Currently, one platform has implemented her tech and she's in discussions with many others.
An Established Method for a New Purpose
"This technology is already in use in Hollywood, it already exists in live television so this is not brand new technology, it's just a novel use and a new system," explained Madelaine.
"And we've tested it, we're partnering with a company that has decades of expertise in tech development so we know that this is reliable and what we now need to do is test it at scale," she continued.
She said she hoped the technology would also act as a deterrent to would-be perpetrators.
Removing Stigma, Shifting Blame
An expert from a support service said she had seen directly the trauma and guilt this abuse inflicted on victims.
"If that self-blame is reinforced by a uninformed acquaintance or professional who says 'what did you expect?' that guilt can really be reinforced so it's really important that the response somebody is provided with is that they have committed no error," she stated.
She added it was inspiring that Madelaine was leveraging her ordeal to bring about change, saying: "It is vital to have this comprehensive strategy towards tackling tech facilitated gender-based abuse, because a single solution is going to be able to tackle this alone, no one helpline, it needs to be this integrated effort."

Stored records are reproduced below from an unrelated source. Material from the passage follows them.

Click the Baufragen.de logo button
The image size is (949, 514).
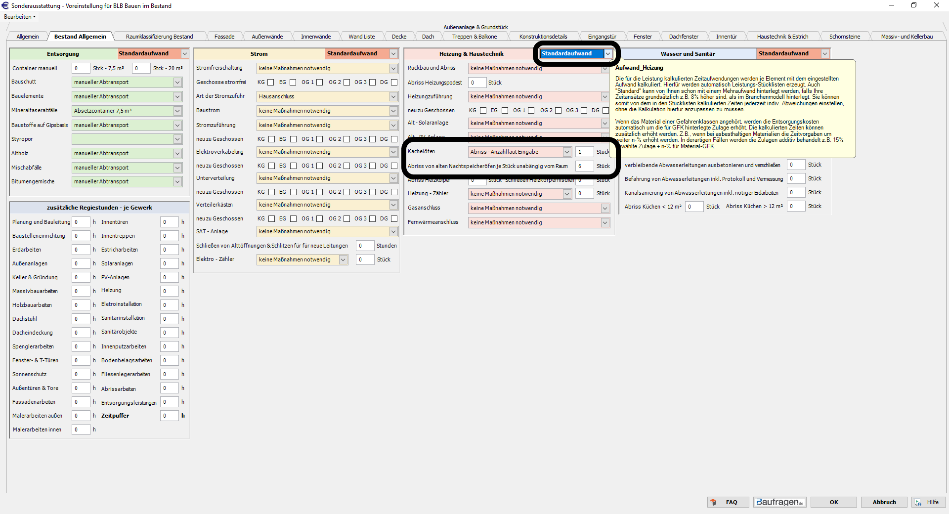[x=779, y=502]
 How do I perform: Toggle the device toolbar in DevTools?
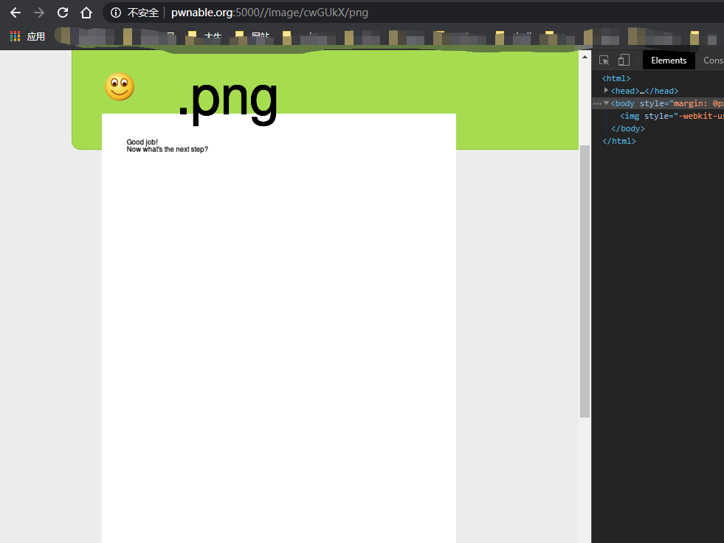624,60
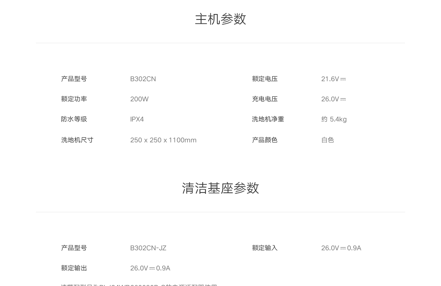This screenshot has width=441, height=286.
Task: Select the B302CN model number value
Action: 143,79
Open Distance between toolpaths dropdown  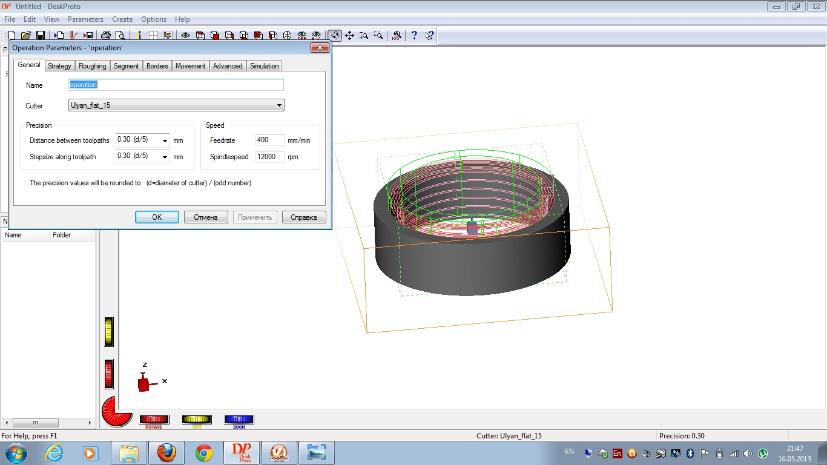pyautogui.click(x=165, y=140)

TV presenter Jess Davies was only fifteen when photographs of her in her underwear were shared around her local community. It was the beginning of multiple violations Jess experienced in her teens and 20s that would later shape her women's rights campaigning.
"It took so long, an excessive amount of time for someone to tell me, 'you are not to blame' and 'that shouldn't have happened'," said Jess.
She too is passionate about removing the stigma of this crime from the survivors to the offenders. "There is no offence to consensually send an image to someone," said Jess.
"However, it is illegal to distribute that without consent and I think that should invariably be where the blame is," she affirmed.